Hi All, After rewatching the video myself, I know there's even more to talk about permissions. Best practices and more, I'll be sure to make a part 2! Feel free to leave any questions that you want addressed in part 2! Thanks for watching!
Thanks John! Way too kind, I was already judging myself where I could of worded things better 😆 but it's really hard without making an hour long video! Thanks though hopefully the video helps a few, and I think it took me 3 years and couple clicks. Hahahah
One aspect of this that I've seen cause a LOT of problems is that Microsoft Teams expects "members" of the team to have Edit access to the site and the Documents library within it. If you change that, then some features and functions in the MS Teams app will break. For example, if you change the permission from Edit to Read, they will get an error message when trying to attach files to posts in a channel (because they don't have access to upload files to the Documents library). Even if you change it to Contribute, they won't be able to do things like add Lists to Teams (at least, not new lists) because being able to create a list in the site requires Edit permission. In my Teams (and SharePoint) workshops, I pretty much just tell people to NOT mess with the default permissions in a team-connected site without first consulting with the SharePoint support team in our organization.

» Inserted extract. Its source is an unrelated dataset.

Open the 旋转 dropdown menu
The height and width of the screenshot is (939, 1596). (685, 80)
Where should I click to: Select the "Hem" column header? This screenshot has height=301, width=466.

This is so true, thanks for explaining this Chad. In a Group or Teams site, don't touch. Without that it would be Ok. Thanks for explaining I hope others are able to read your comment too, this is such a big tip!
This just made things more confusing, because: 1) You created a SharePoint site using admin-level access which most of us don't have, so why put that in?; and 2), you were switching between sites, (and Teams) so fast that it was difficult to be clear which site we were looking at. That made it necessary to watch several times.
In all of the companies I have worked for we do not allow users to create SharePoint sites, only admin. I guess I should recommend that. It's very difficult to govern sites if they are created in the wild west and you end up with no site naming structure, sites inside sites, a big mess and no governance at all. My bad for going too fast I'm working on slowing it down. Thanks for watching.